見た目はYB-1と大差ないビジネスバイク風ですが、その中身は最高出力7psを誇る最強空冷スポーツ・RG50Eであり、フロントディスクブレーキやアンチノーズダイブシステムやキャストホイールといった豪華装備を取り払いながらも過激なパワーはそのまま。
死ぬほど走る!そこそこ曲がる!絶望的に止まらん!
という、FS-1よりも遥かにムチャクチャなマシンです。
ブレーキ回り以外特に弄る必要性を感じない位、ヤバい程の速さを堪能できます。
どうしてスズキってこんな変態マシン量産するん…

変態スズキはさておき、話を進めましょう。

「YB-1 カスタム」で検索すると、イカツイ足回りの個体がたまにhitする

かつて、走行性能を高める方向でのYB-1定番チューンのひとつに「TZR50フロント回り移植」というメニューがありました。
実は、TZR50系列のフロント回りはステムから丸ごとほぼポン付け可能であり、手軽にフロントディスクブレーキ化できるので人気だったようです。近年はRZ50(二代目。90年代に発売された方)のフロント回りの方が、YB-1と同じくスポークホイールなのでドナーとして好まれているようです。

しかしながら、この改造には大きなデメリットが伴います。
というのも、TZR50にせよRZ50(二代目)にせよ、フロントタイヤがYB-1のリアタイヤよりも圧倒的にグリップし(細かい話をするとTZR50だとフロント16インチなので扁平率が高く、TZR50RとRZ50だとフロント17インチだがタイヤが太くなる)、更にフロントフォークとホイールの剛性もYB-1より遥かに高いので、前後タイヤ・ホイール・サスのバランスが完全に崩壊してしまうのです。
つまり、やるならリア回りの強化なり手術なりも一緒にやって剛性とグリップ力、そしてディメンション的なバランスを取ってあげる必要があるという事です。

カスタムする事自体は各人の自由ですけど、
筆者個人としては「そこまでやる位なら別のマシン乗るわ…」と思います。

③ボアアップ・エンジンスワップについて

50ccという排気量にこだわる必要がないのであれば、最も手軽にパワーアップできるのが「ボアアップ」という選択肢です。
しかし、YB-1のエンジンは元々50〜60cc台程度のキャパシティしかなく、2022年現在入手可能なサードパーティ製ボアアップキットの排気量もその程度で収まっており、カブ系エンジンのような大幅な排気量アップは望むべくもありません。
そもそも2ストロークエンジンは一次圧縮をクランクケース内で行う性格上、シリンダーばかり大きくしても相対的に吸気効率が落ちるので、4ストのように「でかいシリンダーとヘッド乗せればOK!」という訳にはいかないのです。
(4ストのYB-1 Fourの方が排気量アップの敷居は低いです)

しかし、バイクに詳しい変態マニアな人なら、きっとこう思うでしょう。

YB90の広告。全力でビジネス路線に振っていたのがわかる

YB90のエンジンを移植すればイケるんじゃね?」

残念ながら、答えはNOです。
クランクケース形状を見たら一目瞭然ですが、YB90のエンジンはそもそも別系統のエンジンであり、電装系移植等の面倒な思いをしてまでYB-1に付ける位ならYB90をそのまんま走らせた方がよっぽど楽…という代物です。
なお、YB90も1980年モデルにてCDI点火を導入しています。

という訳で、現状では60cc台にちょっぴりボアアップし、ポート加工等でパワー&トルクを気持ち上乗せしていく!という手法が最も手軽かつリアリティのある選択肢だといえます。

バイクにはそれぞれの似合う走り方と道がある

”最速ロマン”をことごとく粉砕するような話が続きましたが、それは即ち、YB-1がそういうバイクではないという事でもあるのです。

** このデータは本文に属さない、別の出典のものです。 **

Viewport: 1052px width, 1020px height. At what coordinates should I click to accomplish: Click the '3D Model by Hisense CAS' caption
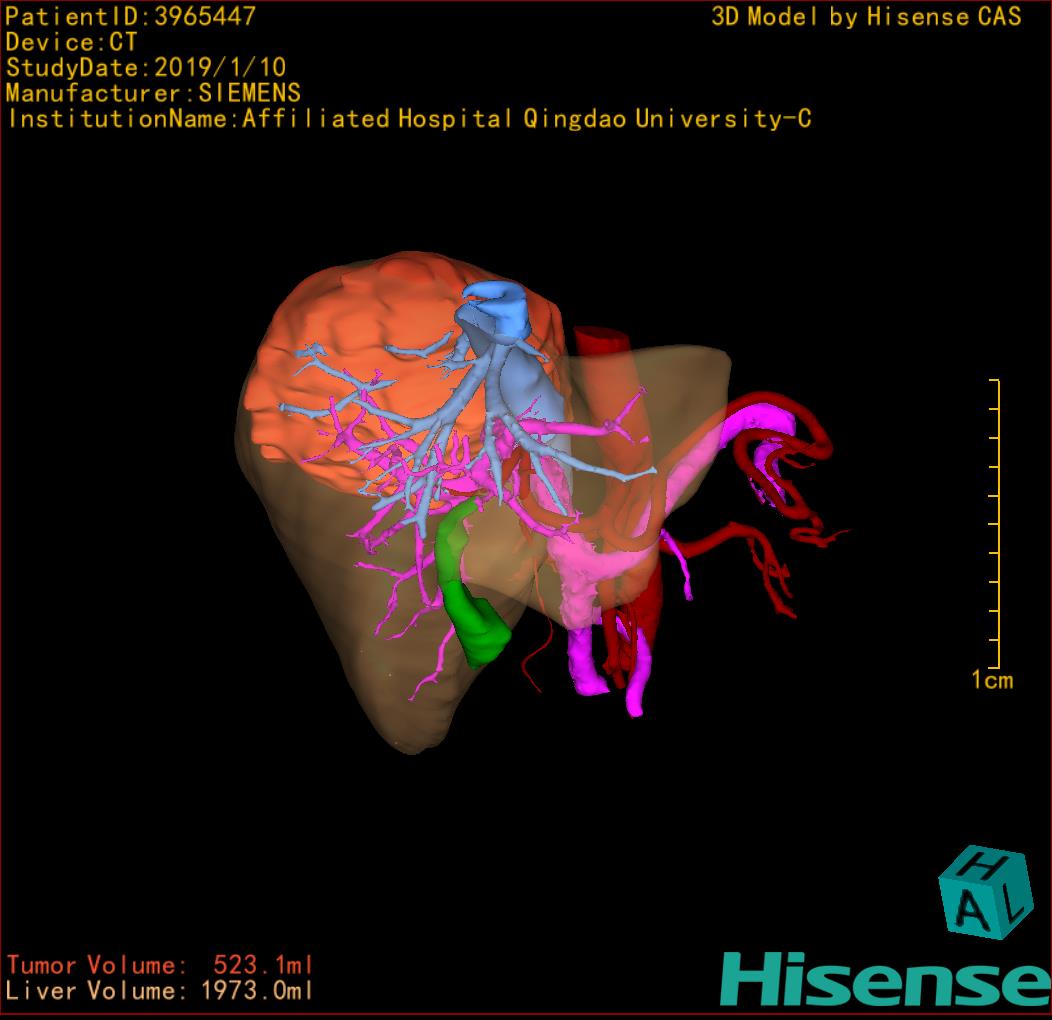click(866, 17)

YB-1は速いバイクでこそありませんが、遥か1960年代から熟成に熟成を重ねた頑丈な車体と整備性・耐久性に優れたメカニズムを持ち、市街地の喧騒の中でも田舎の未舗装路でも平然と走り抜ける事ができます。
軽快なハンドリングと元気なエンジンは通勤でも買い物でも寄り道でもショートトリップでも小気味良くこなし、その気になればロングツーリングもできてしまいます。

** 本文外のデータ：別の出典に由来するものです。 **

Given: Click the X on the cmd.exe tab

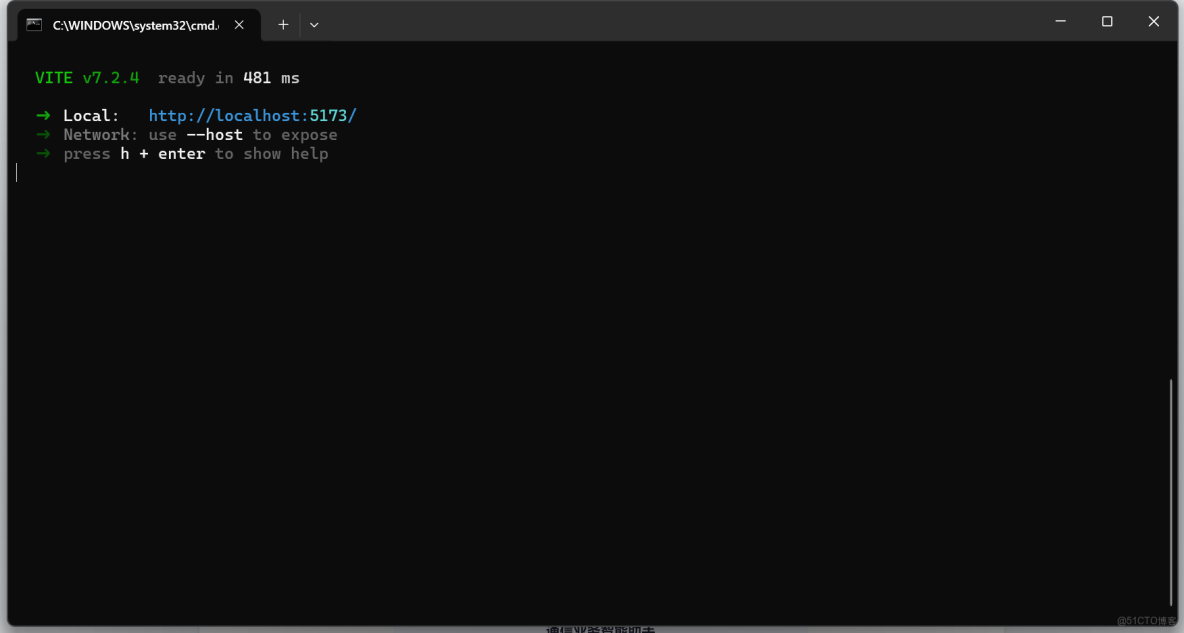Looking at the screenshot, I should coord(239,24).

結論として、YB-1の”速さ”は「速度」というよりは「小気味良さ」「快活さ」「軽快さ」「元気の良さ」と表現した方がわかりやすいキャラクター性を持っているといえます。

(自動車専用道路を除き)行きたい道を、好奇心の赴くままにどんどん走りましょう!
そういう付き合い方こそ、YB-1には最高に似合うと思います。